**Aangeleverde tekst**
---*---

Regeling vervallen per 01-01-2017

Verordening verrekening bestuurlijk boete bij recidive 2013

Geldend van 01-08-2013 t/m 31-12-2016 met terugwerkende kracht vanaf 27-06-2013

Intitulé

Verordening verrekening bestuurlijk boete bij recidive 2013

De raad van de gemeente Veenendaal;

gelezen het voorstel van burgemeester en wethouders 21 mei 2013, nummer 2013.00050-3;

overwegende dat:

de raad als gevolg van de wet ‘Aanscherping handhaving en sanctiebeleid SZW-wetgeving’ verplicht is per verordening vast te leggen op welke wijze de bestuurlijke boete wordt verrekend met de bestaande uitkering;

gelet op:

artikel 8, eerste lid, onderdeel i, van de Wet Werk en Bijstand;

Besluit:

vast te stellen de Verordening verrekening bestuurlijk boete bij recidive 2013

Hoofdstuk 1 Algemene bepalingen

Artikel 1 Begrippen

In deze verordening wordt verstaan onder:

a.wet:

Wet Werk en Bijstand;

b.IOAW:

Wet inkomensvoorziening oudere en gedeeltelijk arbeidsongeschikte werkloze werknemers;

c.IOAZ

Wet inkomensvoorziening oudere en gedeeltelijk arbeidsongeschikte gewezen zelfstandigen;

d.de raad

de raad van de gemeente Veenendaal;

e.het college

het college van burgemeester en wethouders;

f.Uitkeringsgerechtigde:

personen met een uitkering ingevolge de wet, de IOAW of de IOAZ;

g.Beslagvrije voet:

beslagvrije voet als bedoeld in de artikelen 475c tot en met 475e van het Wetboek van Burgerlijke Rechtsvordering;

h.Verrekenen:

verrekening als bedoeld in artikel 60, vierde lid, van de Wet Werk en Bijstand;

i.Recidiveboete:

bestuurlijke boete als bedoeld in artikel 18a, vijfde lid, van de Wet werk en bijstand.

---*---

**Invoergegevens**
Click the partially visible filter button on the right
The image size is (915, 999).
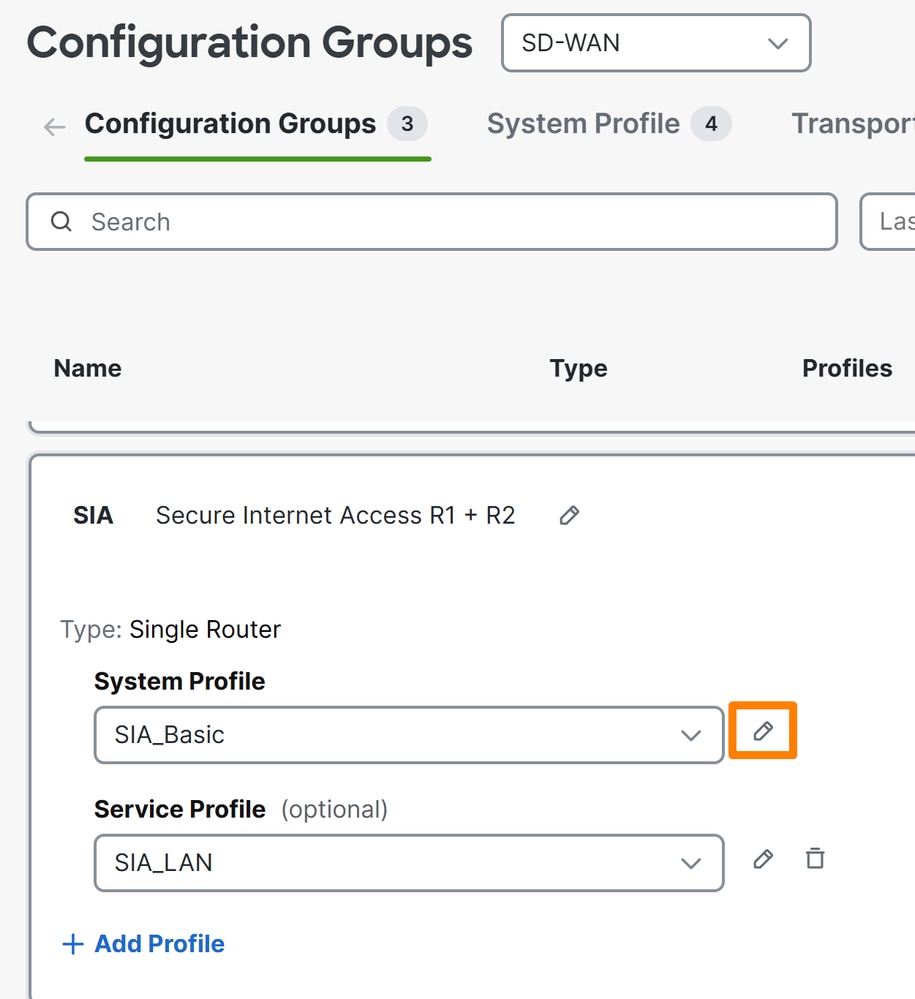892,222
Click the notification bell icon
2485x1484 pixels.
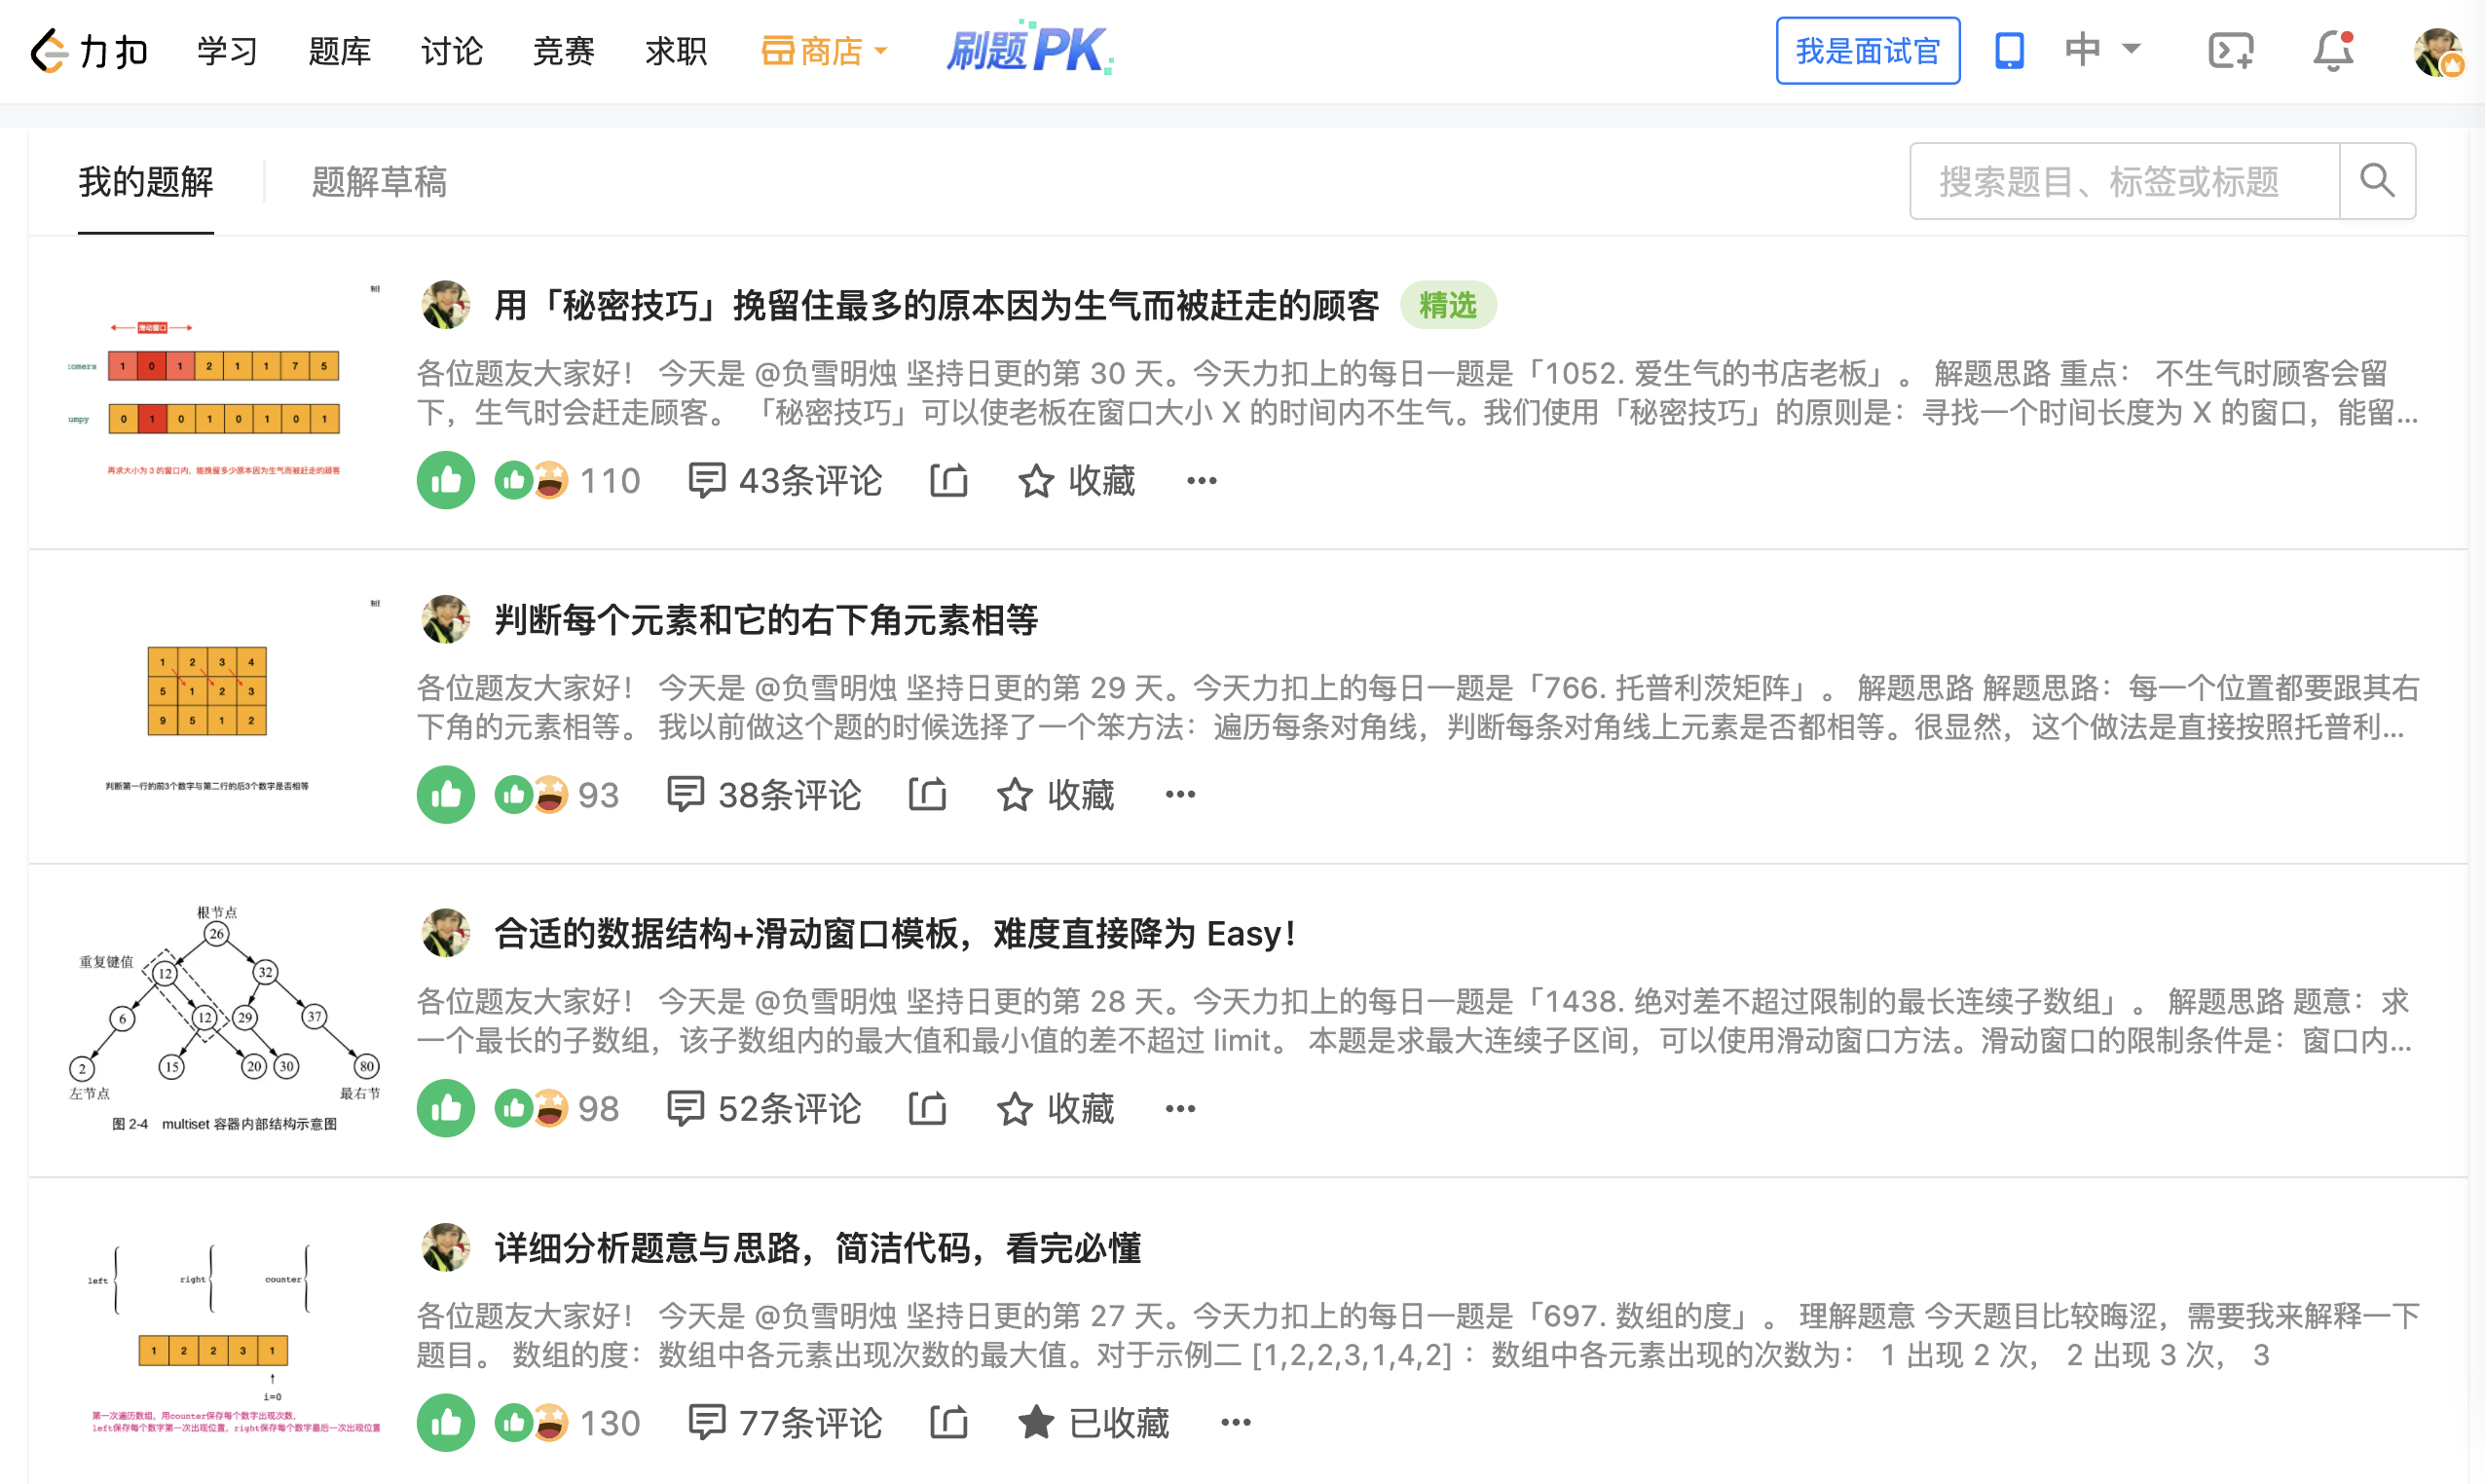(x=2332, y=50)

---*---

**Opdracht A**
Schrijf de tekst over de Veenendaalse verordening over het verrekenen van de recidiveboete volledig en zonder wijzigingen over.
**Opdracht B**
Geef alle records woord voor woord weer en laat de afbeeldingen daarbij weg.
De tekst en de records staan helemaal los van elkaar.

**Uitwerking A**
Regeling vervallen per 01-01-2017

Verordening verrekening bestuurlijk boete bij recidive 2013

Geldend van 01-08-2013 t/m 31-12-2016 met terugwerkende kracht vanaf 27-06-2013

Intitulé

Verordening verrekening bestuurlijk boete bij recidive 2013

De raad van de gemeente Veenendaal;

gelezen het voorstel van burgemeester en wethouders 21 mei 2013, nummer 2013.00050-3;

overwegende dat:

de raad als gevolg van de wet ‘Aanscherping handhaving en sanctiebeleid SZW-wetgeving’ verplicht is per verordening vast te leggen op welke wijze de bestuurlijke boete wordt verrekend met de bestaande uitkering;

gelet op:

artikel 8, eerste lid, onderdeel i, van de Wet Werk en Bijstand;

Besluit:

vast te stellen de Verordening verrekening bestuurlijk boete bij recidive 2013

Hoofdstuk 1 Algemene bepalingen

Artikel 1 Begrippen

In deze verordening wordt verstaan onder:

a.wet:

Wet Werk en Bijstand;

b.IOAW:

Wet inkomensvoorziening oudere en gedeeltelijk arbeidsongeschikte werkloze werknemers;

c.IOAZ

Wet inkomensvoorziening oudere en gedeeltelijk arbeidsongeschikte gewezen zelfstandigen;

d.de raad

de raad van de gemeente Veenendaal;

e.het college

het college van burgemeester en wethouders;

f.Uitkeringsgerechtigde:

personen met een uitkering ingevolge de wet, de IOAW of de IOAZ;

g.Beslagvrije voet:

beslagvrije voet als bedoeld in de artikelen 475c tot en met 475e van het Wetboek van Burgerlijke Rechtsvordering;

h.Verrekenen:

verrekening als bedoeld in artikel 60, vierde lid, van de Wet Werk en Bijstand;

i.Recidiveboete:

bestuurlijke boete als bedoeld in artikel 18a, vijfde lid, van de Wet werk en bijstand.

**Uitwerking B**
Click the partially visible filter button on the right
The image size is (915, 999).
892,222
Click the notification bell icon
2485x1484 pixels.
(x=2332, y=50)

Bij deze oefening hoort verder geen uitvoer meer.